■ Short task ■
Carry on the review of The Neon Demon below, beginning right after its last sentence.

■ Extract to read ■
┏━━

The Nicolas Winding Refn film for people who don’t like Nicolas Winding Refn, in The Neon Demon his, particular way of doing things, just works.
A Director conversely lambasted and celebrated for heralding a counter-intuitively tempestuous vacuity in each of his visually-laden, visceral rampages into the art-house psyche finds here the perfect medium for his evocative stylings – the fashion industry.
Ingenuous Jesse (Elle Fanning) arrives in Los Angeles with nothing to her name but a couple of head-shots and a pretty face. Picked up immediately by a modelling agent who extolls her virtues (Christina Hendricks, joined by Keanu Reeves in one of two thankless cameos), Jesse incurs the dual fascination and dread of her fellow, more-established colleagues (Jenna Malone, Bella Heathcote and Australia’s Abbey Lee).
Slowly beginning a descent into the dregs of the fashion world and Winding Refn’s highly-stylized imagery, whereas the Director’s affronting sensibilities and overdrawn expressions have appeared incongruous in slightly more accustomary settings (ala Drive, Only God Forgives), his venture into the pressure-heavy world of looking good for the camera and donning of outlandish outfits suits his distinctive predilections just fine.

┗━━

■ Data provided ■
┏━━

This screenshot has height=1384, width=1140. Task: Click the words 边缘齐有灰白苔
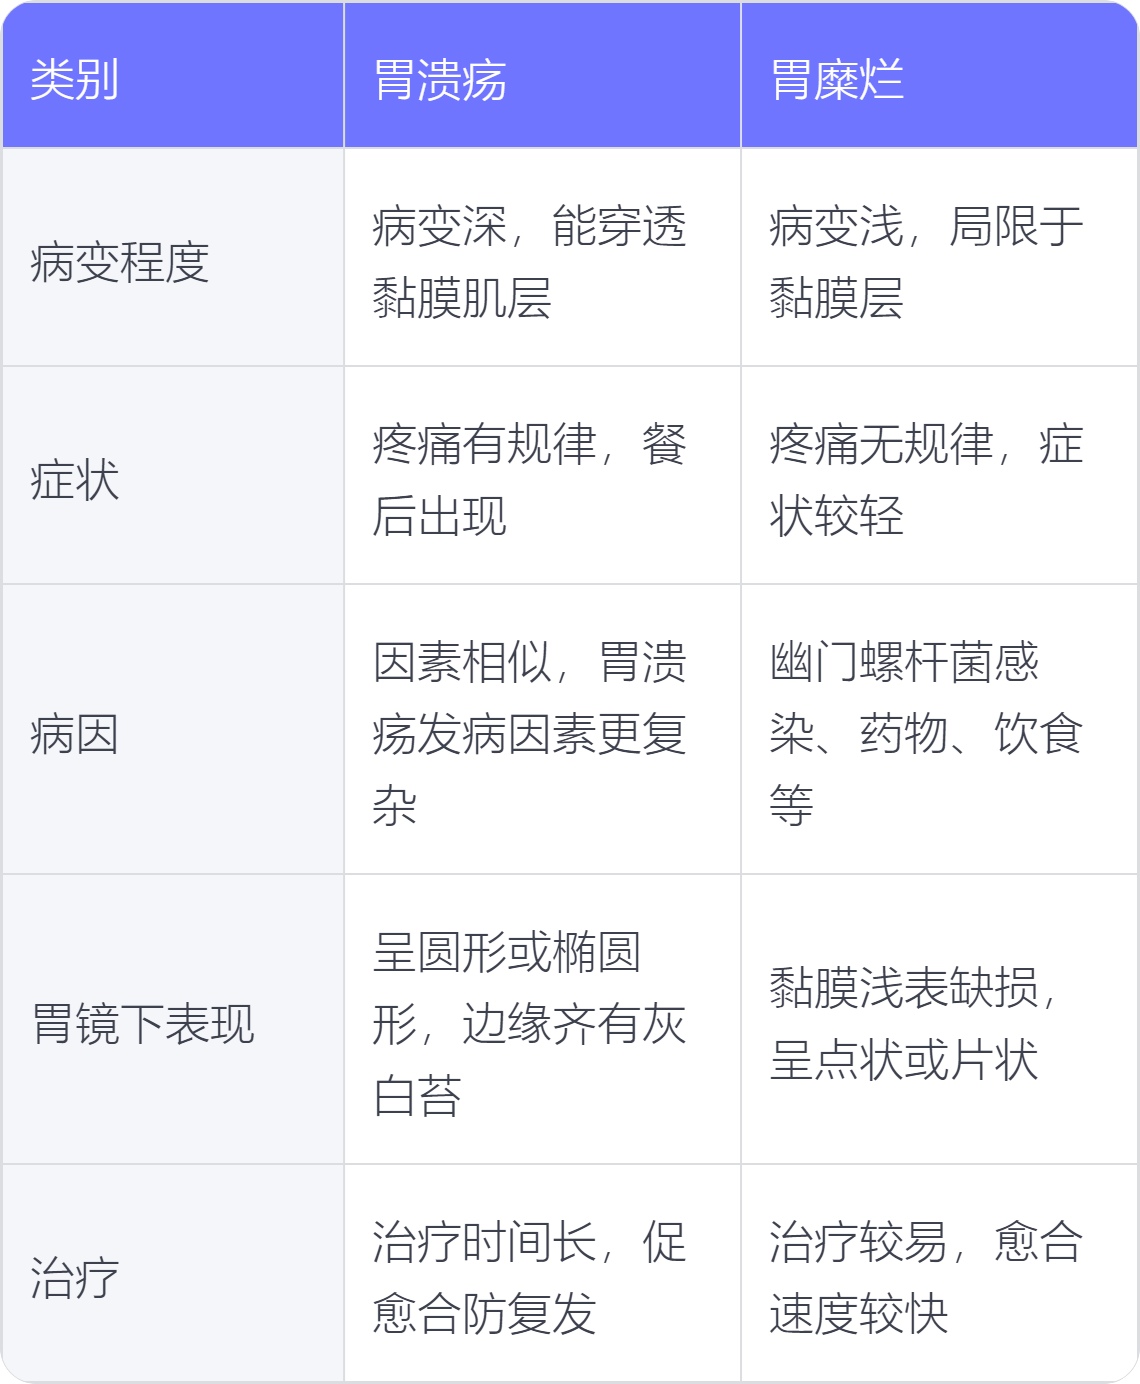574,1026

┗━━

■ Output ■
An elongated traipse by Jesse down the runway or steady pause on her executing a shoot exhibits the Director’s skills at their most bewitching, as expected exaggerated to the nth degree but here sublimely thrilling and carried in no small part by its beguiling lead who you will have no doubt believing could easily fall prey to a world where “beauty isn’t everything, it’s the only thing.”
And from there, things get weird. Really weird.
As if this film wasn’t discombobulating enough, the third act’s shocking mix of violence and the Director’s own gratuitous, withering indictment on narcissism results in one of his highly discomforting, signature endings. Taking his especial musings to wholly disturbing places, if you’ve seen a Winding Refn film before what happens here may very well still shock you.
A leap in even the film’s devastating logic, the final sequences are still fairly the inductive outcome of its twisted machinations and thereafter play out to profound effect. An endeavour uniquely suited to Winding Refn’s manner, the superficiality evident in so much of The Neon Demon’s motifs and the glaring long-holds on the designers’ most ignominious muses together paint a riveting picture of vacuous subjects that is itself anything but vacuous.
Obsessed with superficiality, both in the Director’s chosen form and subject matter, and through introspection conversely managing to elucidate vividly on its dire consequences, The Neon Demon eviscerates new depths in that which is only “skin deep.”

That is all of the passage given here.